L'origine géographique de la plupart d'entre nous se lit dans notre génome. Et ce, avec une précision étonnante: à l'échelle du pays, de la région et, même éventuellement, du village. Telle est la conclusion d'un article paru le 31 août sur le site internet de la revue Nature, sous la signature principale de John Novembre, professeur-assistant à l'Université de Californie. Un travail auquel ont étroitement collaboré trois jeunes chercheurs de l'Université de Lausanne et du Centre hospitalier universitaire vaudois (CHUV), Toby Johnson, Zoltan Kutalik et Sven Bergmann.

Tout est parti de recherches sur un autre thème: les liens existant entre patrimoine génétique et risques de maladies cardiovasculaires. Le sujet est aussi important que difficile à cerner. Il ne suffit pas en effet de constater des coïncidences entre la présence d'un certain matériel génétique et certaines affections. Encore faut-il être sûr qu'il existe un rapport entre les deux. «Pour y arriver, explique Toby Johnson, il est nécessaire d'identifier au préalable toutes les différences génétiques non pertinentes, telles les différences minimes résultant des origines géographiques variées des individus. Une fois écartées ces dernières, le tableau devient plus clair et plus facile à interpréter.»
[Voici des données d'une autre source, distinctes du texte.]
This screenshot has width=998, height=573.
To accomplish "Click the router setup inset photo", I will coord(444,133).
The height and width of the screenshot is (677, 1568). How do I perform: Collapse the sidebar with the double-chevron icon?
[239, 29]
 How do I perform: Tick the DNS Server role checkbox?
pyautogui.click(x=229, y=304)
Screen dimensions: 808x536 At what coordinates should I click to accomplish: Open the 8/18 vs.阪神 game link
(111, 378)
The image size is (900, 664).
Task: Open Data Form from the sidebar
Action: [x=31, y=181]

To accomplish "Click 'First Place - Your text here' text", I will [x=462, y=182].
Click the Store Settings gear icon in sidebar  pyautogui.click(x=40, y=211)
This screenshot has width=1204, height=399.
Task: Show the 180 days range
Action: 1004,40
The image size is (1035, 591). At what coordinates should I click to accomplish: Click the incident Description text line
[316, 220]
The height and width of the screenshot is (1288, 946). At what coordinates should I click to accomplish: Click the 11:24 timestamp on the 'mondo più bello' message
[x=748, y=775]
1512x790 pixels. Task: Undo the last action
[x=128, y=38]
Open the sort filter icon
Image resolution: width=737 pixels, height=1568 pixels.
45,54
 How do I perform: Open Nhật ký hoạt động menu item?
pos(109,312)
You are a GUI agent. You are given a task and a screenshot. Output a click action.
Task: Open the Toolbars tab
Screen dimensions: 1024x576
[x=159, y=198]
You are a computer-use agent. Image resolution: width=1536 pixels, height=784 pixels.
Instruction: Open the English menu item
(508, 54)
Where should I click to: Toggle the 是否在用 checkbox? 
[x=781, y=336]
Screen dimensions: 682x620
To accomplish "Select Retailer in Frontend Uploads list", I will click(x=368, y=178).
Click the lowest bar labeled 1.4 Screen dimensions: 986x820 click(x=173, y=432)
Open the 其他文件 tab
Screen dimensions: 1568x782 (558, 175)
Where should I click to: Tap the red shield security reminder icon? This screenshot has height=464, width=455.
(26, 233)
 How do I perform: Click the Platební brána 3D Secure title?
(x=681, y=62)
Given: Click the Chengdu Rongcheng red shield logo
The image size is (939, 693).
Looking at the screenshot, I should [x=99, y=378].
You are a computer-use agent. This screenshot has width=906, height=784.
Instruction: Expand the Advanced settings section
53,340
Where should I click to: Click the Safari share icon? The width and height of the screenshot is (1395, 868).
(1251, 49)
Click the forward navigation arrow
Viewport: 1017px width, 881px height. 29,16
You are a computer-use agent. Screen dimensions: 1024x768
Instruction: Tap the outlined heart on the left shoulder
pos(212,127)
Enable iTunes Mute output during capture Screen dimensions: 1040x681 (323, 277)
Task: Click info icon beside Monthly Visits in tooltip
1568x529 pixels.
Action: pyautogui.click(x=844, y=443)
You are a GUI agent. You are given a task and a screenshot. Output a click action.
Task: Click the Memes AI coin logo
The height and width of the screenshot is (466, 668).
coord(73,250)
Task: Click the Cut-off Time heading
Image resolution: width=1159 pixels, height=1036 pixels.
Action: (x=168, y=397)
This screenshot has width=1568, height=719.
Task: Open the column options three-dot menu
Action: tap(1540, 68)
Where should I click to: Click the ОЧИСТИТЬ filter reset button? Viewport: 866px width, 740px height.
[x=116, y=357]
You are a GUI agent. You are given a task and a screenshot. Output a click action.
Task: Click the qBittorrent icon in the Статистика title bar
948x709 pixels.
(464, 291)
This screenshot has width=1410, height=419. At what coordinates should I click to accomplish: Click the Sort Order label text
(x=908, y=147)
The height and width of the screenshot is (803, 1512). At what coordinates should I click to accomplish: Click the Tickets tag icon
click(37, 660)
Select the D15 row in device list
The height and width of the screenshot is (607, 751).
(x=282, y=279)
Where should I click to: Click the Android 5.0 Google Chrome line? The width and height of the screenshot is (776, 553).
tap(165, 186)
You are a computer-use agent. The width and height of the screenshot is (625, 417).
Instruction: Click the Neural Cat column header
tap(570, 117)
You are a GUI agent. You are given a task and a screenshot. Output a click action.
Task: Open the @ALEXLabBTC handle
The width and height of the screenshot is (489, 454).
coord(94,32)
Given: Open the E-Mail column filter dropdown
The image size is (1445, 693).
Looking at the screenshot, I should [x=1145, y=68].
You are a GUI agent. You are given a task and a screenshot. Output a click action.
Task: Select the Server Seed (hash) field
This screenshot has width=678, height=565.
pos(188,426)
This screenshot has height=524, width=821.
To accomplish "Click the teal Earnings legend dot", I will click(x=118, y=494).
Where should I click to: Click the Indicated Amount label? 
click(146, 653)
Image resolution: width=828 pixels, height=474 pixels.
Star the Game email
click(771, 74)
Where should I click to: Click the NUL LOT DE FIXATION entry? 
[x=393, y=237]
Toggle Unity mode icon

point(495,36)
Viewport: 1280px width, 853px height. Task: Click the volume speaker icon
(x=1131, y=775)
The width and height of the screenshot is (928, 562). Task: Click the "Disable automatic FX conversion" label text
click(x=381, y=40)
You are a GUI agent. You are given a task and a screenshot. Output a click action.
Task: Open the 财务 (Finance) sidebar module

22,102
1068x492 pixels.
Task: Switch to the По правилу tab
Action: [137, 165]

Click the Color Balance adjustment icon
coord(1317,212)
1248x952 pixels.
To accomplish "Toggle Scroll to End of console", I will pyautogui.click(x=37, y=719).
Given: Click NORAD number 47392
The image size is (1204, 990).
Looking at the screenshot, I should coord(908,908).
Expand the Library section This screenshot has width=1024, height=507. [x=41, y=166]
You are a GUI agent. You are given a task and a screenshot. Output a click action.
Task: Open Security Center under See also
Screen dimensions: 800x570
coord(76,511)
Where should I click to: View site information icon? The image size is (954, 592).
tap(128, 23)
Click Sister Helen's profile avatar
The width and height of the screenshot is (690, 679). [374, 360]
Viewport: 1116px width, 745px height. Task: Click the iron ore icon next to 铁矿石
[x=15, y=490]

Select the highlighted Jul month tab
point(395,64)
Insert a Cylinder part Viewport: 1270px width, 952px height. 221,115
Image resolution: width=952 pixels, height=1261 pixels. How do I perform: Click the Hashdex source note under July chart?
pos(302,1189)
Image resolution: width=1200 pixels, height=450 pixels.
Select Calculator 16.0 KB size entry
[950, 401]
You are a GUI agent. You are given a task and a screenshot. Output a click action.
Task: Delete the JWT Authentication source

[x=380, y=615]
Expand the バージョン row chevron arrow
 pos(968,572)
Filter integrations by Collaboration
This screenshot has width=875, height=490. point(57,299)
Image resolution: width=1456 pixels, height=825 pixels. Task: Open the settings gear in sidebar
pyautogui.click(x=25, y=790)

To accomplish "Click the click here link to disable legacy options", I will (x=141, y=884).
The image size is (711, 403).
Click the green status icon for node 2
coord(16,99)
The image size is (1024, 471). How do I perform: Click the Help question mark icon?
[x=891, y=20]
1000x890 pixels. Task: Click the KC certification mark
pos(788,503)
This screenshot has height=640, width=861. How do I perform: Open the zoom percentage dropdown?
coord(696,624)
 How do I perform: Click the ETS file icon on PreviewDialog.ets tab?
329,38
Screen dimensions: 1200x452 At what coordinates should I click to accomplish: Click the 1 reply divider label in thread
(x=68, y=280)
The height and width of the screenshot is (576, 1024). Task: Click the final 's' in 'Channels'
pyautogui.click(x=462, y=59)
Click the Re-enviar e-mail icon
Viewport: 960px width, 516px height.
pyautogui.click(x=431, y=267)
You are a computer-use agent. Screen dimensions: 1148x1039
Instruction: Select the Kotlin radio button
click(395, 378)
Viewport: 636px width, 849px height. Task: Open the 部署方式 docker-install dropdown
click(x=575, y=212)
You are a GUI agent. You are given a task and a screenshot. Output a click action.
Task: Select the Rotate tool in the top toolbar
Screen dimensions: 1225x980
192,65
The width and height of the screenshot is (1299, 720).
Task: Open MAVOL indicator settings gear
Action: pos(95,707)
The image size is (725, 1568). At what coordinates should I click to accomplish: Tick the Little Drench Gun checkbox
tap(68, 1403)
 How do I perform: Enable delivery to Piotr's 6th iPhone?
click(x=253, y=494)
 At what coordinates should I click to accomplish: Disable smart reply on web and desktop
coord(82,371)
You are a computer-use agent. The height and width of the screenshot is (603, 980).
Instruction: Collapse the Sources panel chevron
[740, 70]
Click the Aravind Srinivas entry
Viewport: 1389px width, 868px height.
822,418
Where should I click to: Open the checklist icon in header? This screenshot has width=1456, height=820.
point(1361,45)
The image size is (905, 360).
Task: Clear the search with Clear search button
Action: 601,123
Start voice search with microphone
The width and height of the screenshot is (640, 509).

Ce qui a commencé comme un simple travail de «déblaiement» n'a pas tardé, cependant, à apporter des résultats intéressants.

Pour mener à bien leur tâche, les chercheurs ont eu besoin de grosses quantités d'échantillons d'ADN prélevées sur des Européens d'un maximum de nationalités. Ils en ont trouvé plusieurs milliers dans des banques de données situées à Lausanne et à Londres. Puis ils ont sélectionné 1387 individus, dont les quatre grands-parents - ou, pour les origines les moins bien représentées, les deux parents au moins - provenaient de la même région.

Les échantillons ainsi choisis ont été ensuite étudiés à l'aide d'une puce de conception nouvelle, capable de déceler un demi-million de différences d'un génome à l'autre. Des différences minimes qui ne figurent pas la plupart du temps dans les gènes mais dans des éléments annexes de l'ADN, considérés jusqu'à récemment comme insignifiants. Erreur aujourd'hui admise. Les pièces les plus modestes ont également leur intérêt. «Quand le matériel génétique est fonctionnel, il ne présente que peu de différences d'une personne à l'autre, remarque Toby Johnson. Lorsqu'il ne sert à rien, il a tout loisir au contraire de varier. Pour notre recherche, cette caractéristique s'est avérée essentielle. Elle nous a permis d'établir des distinctions jamais encore réalisées.»

Une fois constatées ces innombrables différences, il restait à savoir si elles possédaient une cohérence géographique. Un ordinateur a été chargé de les analyser et de déterminer deux variabilités principales. Puis ces deux variabilités ont été utilisées pour composer un graphique, l'une représentant son axe vertical, l'autre son axe horizontal. Ensuite, les 1387 cas étudiés ont été placés sur le tableau en fonction de leur position sur ces deux échelles. Enfin, le graphique a été tourné de telle manière que les ressortissants du sud de l'Europe apparaissent majoritairement en bas et ceux du nord en haut, ceux de l'ouest à gauche et ceux de l'est à droite. Et alors...

Et alors, une carte de l'Europe s'est dessinée de manière étonnamment cohérente. Les ressortissants de chaque nationalité sont largement regroupés, les Italiens avec les Italiens, les Britanniques avec les Britanniques, les Allemands avec les Allemands. Mieux, les représentants de pays voisins se tiennent à proximité les uns des autres, les Français près des Espagnols, les Anglais près des Ecossais. Plus fort encore, Romands, Alémaniques et Tessinois se partagent le cœur du graphique, tout en étant plutôt bien répartis en fonction de leur appartenance régionale, qui plutôt au sud-ouest, qui plutôt au sud-est, qui plutôt au nord.

Normal, dira-t-on. Chacun sait que chaque population a certaines caractéristiques génétiques communes. Toby Johnson se révèle cependant moins blasé. «Nous nous attendions à tracer une carte cohérente des populations européennes, convient-il, mais pas avec ce niveau de précision.» Il fallait pour cela que les ancêtres des individus étudiés aient vécu jusque dans les années 50 dans un monde largement épargné par les mouvements migratoires. Et il fallait que l'outil employé, les 500000 minuscules différences décelées dans l'ADN, se révèle d'une grande précision. Tel est le cas. Désormais, il sera très souvent possible de situer notre origine géographique à partir d'un tout petit peu d'ADN.